Ces pays ont depuis arrêté une liste de 17 projets, concernant par exemple la conception de drones européens, un hôpital militaire de campagne et la mobilité militaire. Le plan d’action présenté mercredi est donc venu compléter la réflexion amorcée par les ministres de la Défense.

Que demande aujourd’hui la Commission? Dans les prochains mois, les Vingt-Huit devront identifier leurs besoins et déterminer les financements correspondants. Puis, en 2019, la Commission viendra avec des réponses concrètes. De son côté, elle va examiner d’ici à la fin de cette année les possibilités de simplifier les formalités douanières pour les opérations militaires et évaluer la nécessité d’harmoniser les règles relatives au transport de marchandises dangereuses dans le domaine militaire.

Neufs grands corridors

En matière d’infrastructures, la Commission a expliqué qu’elle s’en tenait pour le moment à l’existant, l’idée étant par exemple de voir comment un tunnel dédié au passage de civils peut être réadapté pour faciliter le passage de chars ou de tanks.

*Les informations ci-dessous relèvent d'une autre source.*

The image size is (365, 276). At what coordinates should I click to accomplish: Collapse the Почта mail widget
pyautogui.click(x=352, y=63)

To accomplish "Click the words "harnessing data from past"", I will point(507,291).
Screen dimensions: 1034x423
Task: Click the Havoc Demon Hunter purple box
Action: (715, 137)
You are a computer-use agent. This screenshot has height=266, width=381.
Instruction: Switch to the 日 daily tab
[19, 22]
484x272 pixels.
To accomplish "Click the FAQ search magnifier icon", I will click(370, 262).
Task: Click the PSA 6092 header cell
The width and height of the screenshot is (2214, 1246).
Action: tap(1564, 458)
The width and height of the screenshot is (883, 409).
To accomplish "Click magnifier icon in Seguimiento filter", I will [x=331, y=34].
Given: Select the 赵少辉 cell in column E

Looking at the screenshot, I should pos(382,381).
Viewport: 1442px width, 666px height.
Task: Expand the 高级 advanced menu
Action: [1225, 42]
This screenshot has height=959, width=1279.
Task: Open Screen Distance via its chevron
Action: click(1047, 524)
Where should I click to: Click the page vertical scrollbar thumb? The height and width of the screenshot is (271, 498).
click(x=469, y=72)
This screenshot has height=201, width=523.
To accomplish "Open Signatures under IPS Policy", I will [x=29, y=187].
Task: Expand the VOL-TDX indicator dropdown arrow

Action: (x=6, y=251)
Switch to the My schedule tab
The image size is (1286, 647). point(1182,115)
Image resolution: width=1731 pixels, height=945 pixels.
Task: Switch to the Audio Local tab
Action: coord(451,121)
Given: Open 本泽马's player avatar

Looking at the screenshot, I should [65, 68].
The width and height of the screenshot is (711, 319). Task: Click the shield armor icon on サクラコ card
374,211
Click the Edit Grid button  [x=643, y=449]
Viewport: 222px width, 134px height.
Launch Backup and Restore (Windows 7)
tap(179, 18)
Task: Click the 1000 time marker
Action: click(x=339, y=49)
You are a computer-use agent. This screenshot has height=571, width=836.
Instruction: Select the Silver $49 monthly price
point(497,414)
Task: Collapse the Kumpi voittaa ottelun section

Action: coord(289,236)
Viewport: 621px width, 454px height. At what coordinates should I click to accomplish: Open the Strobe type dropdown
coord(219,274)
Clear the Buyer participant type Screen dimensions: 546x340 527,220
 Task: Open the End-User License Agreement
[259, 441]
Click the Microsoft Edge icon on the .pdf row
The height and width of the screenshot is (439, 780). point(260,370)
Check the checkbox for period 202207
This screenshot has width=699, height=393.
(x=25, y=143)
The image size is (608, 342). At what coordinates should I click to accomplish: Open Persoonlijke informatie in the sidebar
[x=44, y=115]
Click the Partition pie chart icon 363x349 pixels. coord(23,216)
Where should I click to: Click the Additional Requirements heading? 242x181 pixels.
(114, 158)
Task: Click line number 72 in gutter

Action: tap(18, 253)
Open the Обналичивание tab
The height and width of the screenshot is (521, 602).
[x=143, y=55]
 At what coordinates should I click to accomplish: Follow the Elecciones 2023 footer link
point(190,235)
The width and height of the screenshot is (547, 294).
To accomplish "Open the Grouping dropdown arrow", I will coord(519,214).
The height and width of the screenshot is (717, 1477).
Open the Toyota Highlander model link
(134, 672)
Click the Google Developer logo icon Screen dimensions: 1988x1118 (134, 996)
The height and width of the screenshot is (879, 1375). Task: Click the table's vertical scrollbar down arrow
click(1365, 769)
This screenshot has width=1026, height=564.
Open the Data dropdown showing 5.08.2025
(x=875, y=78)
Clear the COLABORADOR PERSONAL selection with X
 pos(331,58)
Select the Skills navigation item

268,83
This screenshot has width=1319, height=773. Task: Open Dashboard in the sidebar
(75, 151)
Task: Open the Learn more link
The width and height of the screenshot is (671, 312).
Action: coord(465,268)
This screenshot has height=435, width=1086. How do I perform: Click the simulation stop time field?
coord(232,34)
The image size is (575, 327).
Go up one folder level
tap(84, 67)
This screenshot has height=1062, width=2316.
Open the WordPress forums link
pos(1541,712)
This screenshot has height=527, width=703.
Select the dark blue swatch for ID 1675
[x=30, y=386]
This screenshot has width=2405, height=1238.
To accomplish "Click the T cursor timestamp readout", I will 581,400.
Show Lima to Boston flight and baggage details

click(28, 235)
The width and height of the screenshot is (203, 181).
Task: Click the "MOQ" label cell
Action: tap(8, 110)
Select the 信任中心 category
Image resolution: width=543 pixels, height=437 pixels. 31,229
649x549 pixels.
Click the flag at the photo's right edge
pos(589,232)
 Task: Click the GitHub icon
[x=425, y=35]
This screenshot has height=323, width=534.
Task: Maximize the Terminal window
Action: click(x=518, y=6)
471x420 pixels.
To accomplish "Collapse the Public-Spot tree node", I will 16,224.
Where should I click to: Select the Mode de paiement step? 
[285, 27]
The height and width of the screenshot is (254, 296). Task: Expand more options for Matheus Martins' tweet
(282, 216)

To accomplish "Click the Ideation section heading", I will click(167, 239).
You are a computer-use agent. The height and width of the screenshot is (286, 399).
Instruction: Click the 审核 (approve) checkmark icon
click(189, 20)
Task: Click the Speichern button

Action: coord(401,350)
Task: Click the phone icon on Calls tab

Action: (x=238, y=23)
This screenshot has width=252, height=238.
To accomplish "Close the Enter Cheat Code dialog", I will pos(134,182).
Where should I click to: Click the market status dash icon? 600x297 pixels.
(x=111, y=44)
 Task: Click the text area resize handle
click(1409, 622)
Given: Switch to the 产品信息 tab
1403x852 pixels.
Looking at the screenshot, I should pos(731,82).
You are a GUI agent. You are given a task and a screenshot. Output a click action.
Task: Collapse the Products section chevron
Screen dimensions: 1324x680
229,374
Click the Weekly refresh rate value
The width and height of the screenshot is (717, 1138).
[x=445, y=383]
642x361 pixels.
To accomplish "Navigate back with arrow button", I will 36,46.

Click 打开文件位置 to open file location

Neuf grands corridors de transport (terrestre, ferroviaire ou autre) sont actuellement en cours de développement dans les Etats membres, du sud de l’Espagne à la Turquie, certains passant aussi par la Suisse. Le plan d’action présenté mercredi demande aux Vingt-Huit d’examiner ces axes de près et d’étudier leur adéquation aux réalités militaires.

Les pays baltes n’ont pas attendu le plan de la Commission pour agir. La Lituanie, la Lettonie et l’Estonie, qui se préparent quotidiennement à un conflit avec le grand voisin russe, ont déjà assuré cette mobilité militaire. L’Estonie a aussi mené un projet pilote en 2017 avec ses deux proches voisins, comme avec les Pays-Bas, la Belgique et la Finlande. Et les conclusions ont été sans ambiguïté: dans plusieurs de ces Etats membres, la hauteur maximale des ponts routiers ainsi que la tolérance au poids de certains ponts n’étaient pas suffisantes pour des véhicules militaires surdimensionnés. Et dans le cas du transport ferroviaire, la capacité de chargement était parfois insuffisante pour autoriser le déplacement des équipements militaires les plus lourds.